Start RECORDS SUPPLIED
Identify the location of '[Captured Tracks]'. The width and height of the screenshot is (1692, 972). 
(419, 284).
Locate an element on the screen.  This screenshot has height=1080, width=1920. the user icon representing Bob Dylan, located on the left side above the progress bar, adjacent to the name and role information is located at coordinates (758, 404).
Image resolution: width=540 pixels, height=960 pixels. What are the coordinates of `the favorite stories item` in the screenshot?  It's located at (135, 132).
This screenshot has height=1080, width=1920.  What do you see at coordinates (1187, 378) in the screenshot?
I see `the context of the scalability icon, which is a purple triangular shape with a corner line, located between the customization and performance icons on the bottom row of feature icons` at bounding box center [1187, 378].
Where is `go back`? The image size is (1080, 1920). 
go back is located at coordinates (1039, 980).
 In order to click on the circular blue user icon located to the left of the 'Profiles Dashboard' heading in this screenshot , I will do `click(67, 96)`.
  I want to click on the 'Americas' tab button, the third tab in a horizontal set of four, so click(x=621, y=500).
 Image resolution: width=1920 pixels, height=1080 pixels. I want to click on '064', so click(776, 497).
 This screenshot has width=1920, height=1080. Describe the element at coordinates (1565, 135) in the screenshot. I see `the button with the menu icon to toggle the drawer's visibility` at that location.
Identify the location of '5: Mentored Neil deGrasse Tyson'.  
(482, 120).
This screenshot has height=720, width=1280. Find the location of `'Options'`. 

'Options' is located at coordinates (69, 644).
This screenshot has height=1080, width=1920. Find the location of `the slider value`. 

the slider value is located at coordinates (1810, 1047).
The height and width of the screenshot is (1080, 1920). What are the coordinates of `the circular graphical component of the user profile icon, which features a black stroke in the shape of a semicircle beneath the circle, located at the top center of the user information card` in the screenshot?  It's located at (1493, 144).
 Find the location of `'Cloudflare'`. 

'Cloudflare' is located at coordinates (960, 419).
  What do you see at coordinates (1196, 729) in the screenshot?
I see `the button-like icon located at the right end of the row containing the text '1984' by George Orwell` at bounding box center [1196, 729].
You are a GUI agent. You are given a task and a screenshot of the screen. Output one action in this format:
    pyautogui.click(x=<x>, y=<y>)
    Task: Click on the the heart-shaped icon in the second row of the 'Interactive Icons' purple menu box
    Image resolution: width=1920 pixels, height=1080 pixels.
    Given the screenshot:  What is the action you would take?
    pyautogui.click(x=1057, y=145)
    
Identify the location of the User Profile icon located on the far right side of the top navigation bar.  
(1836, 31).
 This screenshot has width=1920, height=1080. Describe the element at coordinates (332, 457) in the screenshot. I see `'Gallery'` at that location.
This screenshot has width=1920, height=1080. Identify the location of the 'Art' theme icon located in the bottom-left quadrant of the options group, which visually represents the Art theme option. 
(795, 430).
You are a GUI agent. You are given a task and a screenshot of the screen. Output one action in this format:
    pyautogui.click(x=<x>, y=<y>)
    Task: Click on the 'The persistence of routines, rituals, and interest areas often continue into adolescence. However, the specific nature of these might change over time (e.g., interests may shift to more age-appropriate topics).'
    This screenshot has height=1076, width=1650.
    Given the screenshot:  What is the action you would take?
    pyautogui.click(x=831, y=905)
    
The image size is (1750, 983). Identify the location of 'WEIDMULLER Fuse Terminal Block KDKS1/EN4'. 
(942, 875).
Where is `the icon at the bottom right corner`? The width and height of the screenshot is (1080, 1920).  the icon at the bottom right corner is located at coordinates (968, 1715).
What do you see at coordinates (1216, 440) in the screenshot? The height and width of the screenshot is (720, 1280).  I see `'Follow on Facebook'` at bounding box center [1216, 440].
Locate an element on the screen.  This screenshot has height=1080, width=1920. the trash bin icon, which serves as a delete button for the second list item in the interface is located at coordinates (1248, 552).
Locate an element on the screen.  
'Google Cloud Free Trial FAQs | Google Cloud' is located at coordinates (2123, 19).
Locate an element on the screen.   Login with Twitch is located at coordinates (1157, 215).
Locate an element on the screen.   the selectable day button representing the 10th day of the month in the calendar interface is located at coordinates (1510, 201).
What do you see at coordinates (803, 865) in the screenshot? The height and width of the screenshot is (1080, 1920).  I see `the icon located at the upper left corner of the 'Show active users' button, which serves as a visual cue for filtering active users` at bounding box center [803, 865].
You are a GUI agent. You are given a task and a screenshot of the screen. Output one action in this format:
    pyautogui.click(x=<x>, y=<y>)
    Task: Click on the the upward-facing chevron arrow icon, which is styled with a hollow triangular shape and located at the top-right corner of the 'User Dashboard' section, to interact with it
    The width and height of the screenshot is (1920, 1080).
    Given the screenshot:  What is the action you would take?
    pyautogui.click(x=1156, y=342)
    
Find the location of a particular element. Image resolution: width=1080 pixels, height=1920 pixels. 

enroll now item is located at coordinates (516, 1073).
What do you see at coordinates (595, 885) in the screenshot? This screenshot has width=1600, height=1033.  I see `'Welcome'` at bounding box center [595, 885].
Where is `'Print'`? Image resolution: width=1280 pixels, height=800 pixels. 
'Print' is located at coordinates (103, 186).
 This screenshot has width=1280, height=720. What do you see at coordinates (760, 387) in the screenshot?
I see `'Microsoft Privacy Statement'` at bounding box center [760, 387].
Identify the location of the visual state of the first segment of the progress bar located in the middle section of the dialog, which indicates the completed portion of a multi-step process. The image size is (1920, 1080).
End RECORDS SUPPLIED
## GIVEN REQUEST:
Reproduce all of the records above verbatim, line for line.

## RESULT OF THIS TASK:
Identify the location of '[Captured Tracks]'. The width and height of the screenshot is (1692, 972). 
(419, 284).
Locate an element on the screen.  This screenshot has height=1080, width=1920. the user icon representing Bob Dylan, located on the left side above the progress bar, adjacent to the name and role information is located at coordinates (758, 404).
Image resolution: width=540 pixels, height=960 pixels. What are the coordinates of `the favorite stories item` in the screenshot?  It's located at (135, 132).
This screenshot has height=1080, width=1920.  What do you see at coordinates (1187, 378) in the screenshot?
I see `the context of the scalability icon, which is a purple triangular shape with a corner line, located between the customization and performance icons on the bottom row of feature icons` at bounding box center [1187, 378].
Where is `go back`? The image size is (1080, 1920). 
go back is located at coordinates (1039, 980).
 In order to click on the circular blue user icon located to the left of the 'Profiles Dashboard' heading in this screenshot , I will do `click(67, 96)`.
  I want to click on the 'Americas' tab button, the third tab in a horizontal set of four, so click(x=621, y=500).
 Image resolution: width=1920 pixels, height=1080 pixels. I want to click on '064', so click(776, 497).
 This screenshot has width=1920, height=1080. Describe the element at coordinates (1565, 135) in the screenshot. I see `the button with the menu icon to toggle the drawer's visibility` at that location.
Identify the location of '5: Mentored Neil deGrasse Tyson'.  
(482, 120).
This screenshot has height=720, width=1280. Find the location of `'Options'`. 

'Options' is located at coordinates (69, 644).
This screenshot has height=1080, width=1920. Find the location of `the slider value`. 

the slider value is located at coordinates (1810, 1047).
The height and width of the screenshot is (1080, 1920). What are the coordinates of `the circular graphical component of the user profile icon, which features a black stroke in the shape of a semicircle beneath the circle, located at the top center of the user information card` in the screenshot?  It's located at (1493, 144).
 Find the location of `'Cloudflare'`. 

'Cloudflare' is located at coordinates (960, 419).
  What do you see at coordinates (1196, 729) in the screenshot?
I see `the button-like icon located at the right end of the row containing the text '1984' by George Orwell` at bounding box center [1196, 729].
You are a GUI agent. You are given a task and a screenshot of the screen. Output one action in this format:
    pyautogui.click(x=<x>, y=<y>)
    Task: Click on the the heart-shaped icon in the second row of the 'Interactive Icons' purple menu box
    Image resolution: width=1920 pixels, height=1080 pixels.
    Given the screenshot:  What is the action you would take?
    pyautogui.click(x=1057, y=145)
    
Identify the location of the User Profile icon located on the far right side of the top navigation bar.  
(1836, 31).
 This screenshot has width=1920, height=1080. Describe the element at coordinates (332, 457) in the screenshot. I see `'Gallery'` at that location.
This screenshot has width=1920, height=1080. Identify the location of the 'Art' theme icon located in the bottom-left quadrant of the options group, which visually represents the Art theme option. 
(795, 430).
You are a GUI agent. You are given a task and a screenshot of the screen. Output one action in this format:
    pyautogui.click(x=<x>, y=<y>)
    Task: Click on the 'The persistence of routines, rituals, and interest areas often continue into adolescence. However, the specific nature of these might change over time (e.g., interests may shift to more age-appropriate topics).'
    This screenshot has height=1076, width=1650.
    Given the screenshot:  What is the action you would take?
    pyautogui.click(x=831, y=905)
    
The image size is (1750, 983). Identify the location of 'WEIDMULLER Fuse Terminal Block KDKS1/EN4'. 
(942, 875).
Where is `the icon at the bottom right corner`? The width and height of the screenshot is (1080, 1920).  the icon at the bottom right corner is located at coordinates (968, 1715).
What do you see at coordinates (1216, 440) in the screenshot? The height and width of the screenshot is (720, 1280).  I see `'Follow on Facebook'` at bounding box center [1216, 440].
Locate an element on the screen.  This screenshot has height=1080, width=1920. the trash bin icon, which serves as a delete button for the second list item in the interface is located at coordinates (1248, 552).
Locate an element on the screen.  
'Google Cloud Free Trial FAQs | Google Cloud' is located at coordinates (2123, 19).
Locate an element on the screen.   Login with Twitch is located at coordinates (1157, 215).
Locate an element on the screen.   the selectable day button representing the 10th day of the month in the calendar interface is located at coordinates (1510, 201).
What do you see at coordinates (803, 865) in the screenshot? The height and width of the screenshot is (1080, 1920).  I see `the icon located at the upper left corner of the 'Show active users' button, which serves as a visual cue for filtering active users` at bounding box center [803, 865].
You are a GUI agent. You are given a task and a screenshot of the screen. Output one action in this format:
    pyautogui.click(x=<x>, y=<y>)
    Task: Click on the the upward-facing chevron arrow icon, which is styled with a hollow triangular shape and located at the top-right corner of the 'User Dashboard' section, to interact with it
    The width and height of the screenshot is (1920, 1080).
    Given the screenshot:  What is the action you would take?
    pyautogui.click(x=1156, y=342)
    
Find the location of a particular element. Image resolution: width=1080 pixels, height=1920 pixels. 

enroll now item is located at coordinates (516, 1073).
What do you see at coordinates (595, 885) in the screenshot? This screenshot has width=1600, height=1033.  I see `'Welcome'` at bounding box center [595, 885].
Where is `'Print'`? Image resolution: width=1280 pixels, height=800 pixels. 
'Print' is located at coordinates (103, 186).
 This screenshot has width=1280, height=720. What do you see at coordinates (760, 387) in the screenshot?
I see `'Microsoft Privacy Statement'` at bounding box center [760, 387].
Identify the location of the visual state of the first segment of the progress bar located in the middle section of the dialog, which indicates the completed portion of a multi-step process. The image size is (1920, 1080).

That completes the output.